▸ **STORED ROWS**:

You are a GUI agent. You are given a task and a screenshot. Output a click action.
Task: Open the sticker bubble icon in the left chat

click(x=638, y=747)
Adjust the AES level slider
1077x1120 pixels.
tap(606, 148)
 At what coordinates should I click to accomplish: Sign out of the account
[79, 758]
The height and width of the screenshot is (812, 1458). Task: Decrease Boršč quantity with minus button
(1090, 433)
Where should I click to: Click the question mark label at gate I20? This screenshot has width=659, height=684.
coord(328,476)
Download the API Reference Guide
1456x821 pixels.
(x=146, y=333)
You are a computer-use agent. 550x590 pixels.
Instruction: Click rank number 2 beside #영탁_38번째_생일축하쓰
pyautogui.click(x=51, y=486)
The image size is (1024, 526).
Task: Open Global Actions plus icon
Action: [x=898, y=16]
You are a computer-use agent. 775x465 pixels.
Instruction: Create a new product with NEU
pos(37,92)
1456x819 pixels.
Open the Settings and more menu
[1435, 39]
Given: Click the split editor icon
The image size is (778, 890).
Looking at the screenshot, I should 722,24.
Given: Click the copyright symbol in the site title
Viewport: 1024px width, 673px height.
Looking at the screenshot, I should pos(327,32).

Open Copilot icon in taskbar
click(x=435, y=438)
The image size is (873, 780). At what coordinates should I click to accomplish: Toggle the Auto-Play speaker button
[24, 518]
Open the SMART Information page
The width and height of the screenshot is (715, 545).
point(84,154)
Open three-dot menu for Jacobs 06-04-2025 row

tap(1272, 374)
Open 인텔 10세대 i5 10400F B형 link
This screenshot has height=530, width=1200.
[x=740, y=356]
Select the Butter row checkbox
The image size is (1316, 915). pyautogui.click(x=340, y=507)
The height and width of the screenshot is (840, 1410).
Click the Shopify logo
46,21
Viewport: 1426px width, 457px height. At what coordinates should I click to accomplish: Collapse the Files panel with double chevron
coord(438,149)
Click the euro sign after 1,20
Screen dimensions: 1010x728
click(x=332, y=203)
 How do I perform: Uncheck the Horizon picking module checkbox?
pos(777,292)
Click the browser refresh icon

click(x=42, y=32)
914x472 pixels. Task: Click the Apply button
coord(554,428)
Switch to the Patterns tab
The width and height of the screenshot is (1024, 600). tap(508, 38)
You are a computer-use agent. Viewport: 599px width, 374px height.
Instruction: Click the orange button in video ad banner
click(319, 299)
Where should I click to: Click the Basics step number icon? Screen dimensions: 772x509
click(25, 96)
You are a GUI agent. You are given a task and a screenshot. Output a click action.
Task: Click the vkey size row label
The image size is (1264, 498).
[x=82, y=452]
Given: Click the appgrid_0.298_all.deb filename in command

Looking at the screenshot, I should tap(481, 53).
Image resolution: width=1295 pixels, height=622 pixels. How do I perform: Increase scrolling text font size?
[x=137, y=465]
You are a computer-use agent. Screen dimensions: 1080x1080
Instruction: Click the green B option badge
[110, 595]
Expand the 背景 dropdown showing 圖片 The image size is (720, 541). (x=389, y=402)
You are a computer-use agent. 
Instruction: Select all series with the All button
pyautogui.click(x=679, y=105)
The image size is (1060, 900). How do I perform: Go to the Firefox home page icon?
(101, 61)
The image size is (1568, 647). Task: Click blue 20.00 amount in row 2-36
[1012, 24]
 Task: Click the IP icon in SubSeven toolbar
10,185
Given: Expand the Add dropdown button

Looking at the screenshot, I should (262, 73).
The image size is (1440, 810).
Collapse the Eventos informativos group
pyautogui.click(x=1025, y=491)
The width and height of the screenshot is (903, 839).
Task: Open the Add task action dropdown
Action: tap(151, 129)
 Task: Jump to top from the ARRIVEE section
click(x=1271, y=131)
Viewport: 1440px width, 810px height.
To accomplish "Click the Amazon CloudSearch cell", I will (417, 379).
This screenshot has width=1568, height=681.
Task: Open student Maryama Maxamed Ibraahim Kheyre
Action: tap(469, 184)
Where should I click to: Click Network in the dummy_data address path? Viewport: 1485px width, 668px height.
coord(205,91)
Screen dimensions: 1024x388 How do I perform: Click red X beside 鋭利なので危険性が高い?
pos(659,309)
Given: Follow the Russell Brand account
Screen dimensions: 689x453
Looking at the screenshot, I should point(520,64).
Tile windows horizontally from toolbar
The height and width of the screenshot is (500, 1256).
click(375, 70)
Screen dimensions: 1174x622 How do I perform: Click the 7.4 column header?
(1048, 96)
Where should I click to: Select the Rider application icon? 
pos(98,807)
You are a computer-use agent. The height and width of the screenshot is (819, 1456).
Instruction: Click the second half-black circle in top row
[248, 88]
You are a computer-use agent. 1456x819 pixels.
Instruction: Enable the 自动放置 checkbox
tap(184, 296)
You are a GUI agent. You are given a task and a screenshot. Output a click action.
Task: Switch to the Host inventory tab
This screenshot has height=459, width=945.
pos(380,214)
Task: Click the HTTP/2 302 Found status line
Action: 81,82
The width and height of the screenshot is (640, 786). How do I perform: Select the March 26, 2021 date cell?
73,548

▸ **PROBLEM DESCRIPTION**:
Please lay out all the records above as a Markdown table, one line per row, with the columns "No." and "Entry", leaving out blank lines.

▸ **CORRECT RESPONSE**:
| No. | Entry |
|---|---|
| 1 | You are a GUI agent. You are given a task and a screenshot. Output a click action. |
| 2 | Task: Open the sticker bubble icon in the left chat |
| 3 | click(x=638, y=747) |
| 4 | Adjust the AES level slider |
| 5 | 1077x1120 pixels. |
| 6 | tap(606, 148) |
| 7 |  At what coordinates should I click to accomplish: Sign out of the account |
| 8 | [79, 758] |
| 9 | The height and width of the screenshot is (812, 1458). Task: Decrease Boršč quantity with minus button |
| 10 | (1090, 433) |
| 11 | Where should I click to: Click the question mark label at gate I20? This screenshot has width=659, height=684. |
| 12 | coord(328,476) |
| 13 | Download the API Reference Guide |
| 14 | 1456x821 pixels. |
| 15 | (x=146, y=333) |
| 16 | You are a computer-use agent. 550x590 pixels. |
| 17 | Instruction: Click rank number 2 beside #영탁_38번째_생일축하쓰 |
| 18 | pyautogui.click(x=51, y=486) |
| 19 | The image size is (1024, 526). |
| 20 | Task: Open Global Actions plus icon |
| 21 | Action: [x=898, y=16] |
| 22 | You are a computer-use agent. 775x465 pixels. |
| 23 | Instruction: Create a new product with NEU |
| 24 | pos(37,92) |
| 25 | 1456x819 pixels. |
| 26 | Open the Settings and more menu |
| 27 | [1435, 39] |
| 28 | Given: Click the split editor icon |
| 29 | The image size is (778, 890). |
| 30 | Looking at the screenshot, I should 722,24. |
| 31 | Given: Click the copyright symbol in the site title |
| 32 | Viewport: 1024px width, 673px height. |
| 33 | Looking at the screenshot, I should pos(327,32). |
| 34 | Open Copilot icon in taskbar |
| 35 | click(x=435, y=438) |
| 36 | The image size is (873, 780). At what coordinates should I click to accomplish: Toggle the Auto-Play speaker button |
| 37 | [24, 518] |
| 38 | Open the SMART Information page |
| 39 | The width and height of the screenshot is (715, 545). |
| 40 | point(84,154) |
| 41 | Open three-dot menu for Jacobs 06-04-2025 row |
| 42 | tap(1272, 374) |
| 43 | Open 인텔 10세대 i5 10400F B형 link |
| 44 | This screenshot has height=530, width=1200. |
| 45 | [x=740, y=356] |
| 46 | Select the Butter row checkbox |
| 47 | The image size is (1316, 915). pyautogui.click(x=340, y=507) |
| 48 | The height and width of the screenshot is (840, 1410). |
| 49 | Click the Shopify logo |
| 50 | 46,21 |
| 51 | Viewport: 1426px width, 457px height. At what coordinates should I click to accomplish: Collapse the Files panel with double chevron |
| 52 | coord(438,149) |
| 53 | Click the euro sign after 1,20 |
| 54 | Screen dimensions: 1010x728 |
| 55 | click(x=332, y=203) |
| 56 |  How do I perform: Uncheck the Horizon picking module checkbox? |
| 57 | pos(777,292) |
| 58 | Click the browser refresh icon |
| 59 | click(x=42, y=32) |
| 60 | 914x472 pixels. Task: Click the Apply button |
| 61 | coord(554,428) |
| 62 | Switch to the Patterns tab |
| 63 | The width and height of the screenshot is (1024, 600). tap(508, 38) |
| 64 | You are a computer-use agent. Viewport: 599px width, 374px height. |
| 65 | Instruction: Click the orange button in video ad banner |
| 66 | click(319, 299) |
| 67 | Where should I click to: Click the Basics step number icon? Screen dimensions: 772x509 |
| 68 | click(25, 96) |
| 69 | You are a GUI agent. You are given a task and a screenshot. Output a click action. |
| 70 | Task: Click the vkey size row label |
| 71 | The image size is (1264, 498). |
| 72 | [x=82, y=452] |
| 73 | Given: Click the appgrid_0.298_all.deb filename in command |
| 74 | Looking at the screenshot, I should tap(481, 53). |
| 75 | Image resolution: width=1295 pixels, height=622 pixels. How do I perform: Increase scrolling text font size? |
| 76 | [x=137, y=465] |
| 77 | You are a computer-use agent. Screen dimensions: 1080x1080 |
| 78 | Instruction: Click the green B option badge |
| 79 | [110, 595] |
| 80 | Expand the 背景 dropdown showing 圖片 The image size is (720, 541). (x=389, y=402) |
| 81 | You are a computer-use agent.  |
| 82 | Instruction: Select all series with the All button |
| 83 | pyautogui.click(x=679, y=105) |
| 84 | The image size is (1060, 900). How do I perform: Go to the Firefox home page icon? |
| 85 | (101, 61) |
| 86 | The image size is (1568, 647). Task: Click blue 20.00 amount in row 2-36 |
| 87 | [1012, 24] |
| 88 |  Task: Click the IP icon in SubSeven toolbar |
| 89 | 10,185 |
| 90 | Given: Expand the Add dropdown button |
| 91 | Looking at the screenshot, I should (262, 73). |
| 92 | The image size is (1440, 810). |
| 93 | Collapse the Eventos informativos group |
| 94 | pyautogui.click(x=1025, y=491) |
| 95 | The width and height of the screenshot is (903, 839). |
| 96 | Task: Open the Add task action dropdown |
| 97 | Action: tap(151, 129) |
| 98 |  Task: Jump to top from the ARRIVEE section |
| 99 | click(x=1271, y=131) |
| 100 | Viewport: 1440px width, 810px height. |
| 101 | To accomplish "Click the Amazon CloudSearch cell", I will (417, 379). |
| 102 | This screenshot has width=1568, height=681. |
| 103 | Task: Open student Maryama Maxamed Ibraahim Kheyre |
| 104 | Action: tap(469, 184) |
| 105 | Where should I click to: Click Network in the dummy_data address path? Viewport: 1485px width, 668px height. |
| 106 | coord(205,91) |
| 107 | Screen dimensions: 1024x388 How do I perform: Click red X beside 鋭利なので危険性が高い? |
| 108 | pos(659,309) |
| 109 | Given: Follow the Russell Brand account |
| 110 | Screen dimensions: 689x453 |
| 111 | Looking at the screenshot, I should point(520,64). |
| 112 | Tile windows horizontally from toolbar |
| 113 | The height and width of the screenshot is (500, 1256). |
| 114 | click(375, 70) |
| 115 | Screen dimensions: 1174x622 How do I perform: Click the 7.4 column header? |
| 116 | (1048, 96) |
| 117 | Where should I click to: Select the Rider application icon?  |
| 118 | pos(98,807) |
| 119 | You are a computer-use agent. The height and width of the screenshot is (819, 1456). |
| 120 | Instruction: Click the second half-black circle in top row |
| 121 | [248, 88] |
| 122 | You are a computer-use agent. 1456x819 pixels. |
| 123 | Instruction: Enable the 自动放置 checkbox |
| 124 | tap(184, 296) |
| 125 | You are a GUI agent. You are given a task and a screenshot. Output a click action. |
| 126 | Task: Switch to the Host inventory tab |
| 127 | This screenshot has height=459, width=945. |
| 128 | pos(380,214) |
| 129 | Task: Click the HTTP/2 302 Found status line |
| 130 | Action: 81,82 |
| 131 | The width and height of the screenshot is (640, 786). How do I perform: Select the March 26, 2021 date cell? |
| 132 | 73,548 |